- Problem set -
a. According to the text on emotions, which emotions are given as negative?
b. In the text on emotions, rewrite the part that opens with the words containing "We, human beings, live" and closes with "intelligence or EI.", swapping "relationships" for "connections".

- Document -
Emotions are the feelings that we express in our responses or reactions to something or someone. When we are happy about something or angry about someone or sad about something, then what we express are the emotions that we feel. Emotions are either positive like happiness, joy, love and affection, or negative like fear, sadness, anger, disgust and shame. We all can easily differentiate between the facial expressions and tone of voice for positive and negative emotions like happiness and sadness but it may, at times, be difficult to distinguish between emotions which are either positive or negative in nature, for example, happiness and surprise or anger and disgust.
We, human beings, live in relationships whether it is in the family with our parents and siblings, or in the school or college with class mates, or in the workplace with the boss and co-workers and in these relationships we express our feelings through emotions. For harmonious living in our relationships, we need to first recognize these feelings and emotions and then conduct ourselves accordingly in a mutually fulfilling manner and this calls for intelligence, widely termed as emotional intelligence or EI.
“The capacity for recognizing our own feelings and those of others, for motivating ourselves, and for managing emotions well in ourselves and in our relationships.”

- Collected material -

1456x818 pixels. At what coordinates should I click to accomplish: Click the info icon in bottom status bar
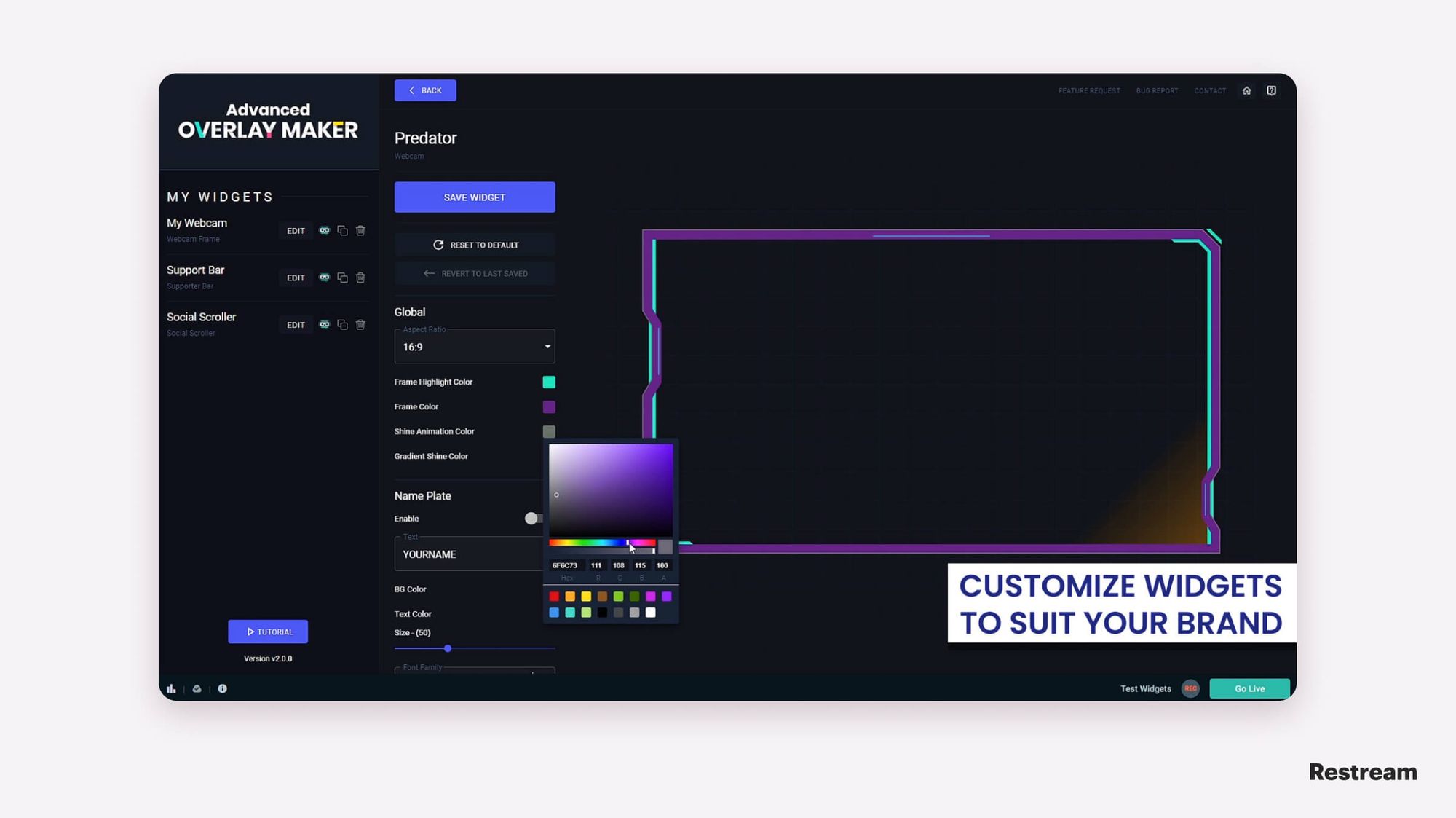click(222, 688)
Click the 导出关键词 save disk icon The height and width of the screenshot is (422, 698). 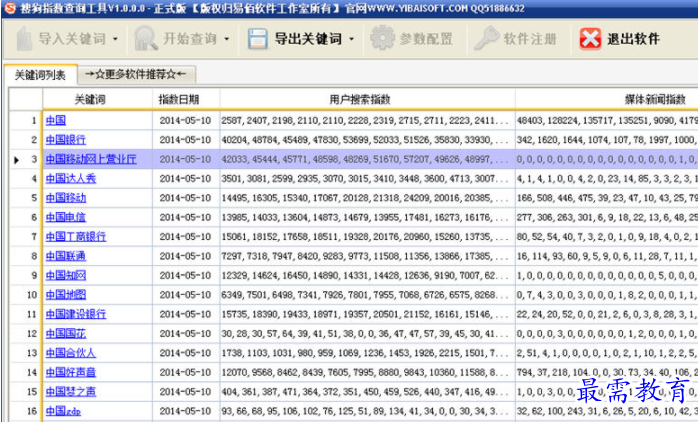click(x=258, y=40)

- Solution list -
a. Fear, sadness, anger, disgust and shame.

b.
We, human beings, live in connections whether it is in the family with our parents and siblings, or in the school or college with class mates, or in the workplace with the boss and co-workers and in these connections we express our feelings through emotions. For harmonious living in our connections, we need to first recognize these feelings and emotions and then conduct ourselves accordingly in a mutually fulfilling manner and this calls for intelligence, widely termed as emotional intelligence or EI.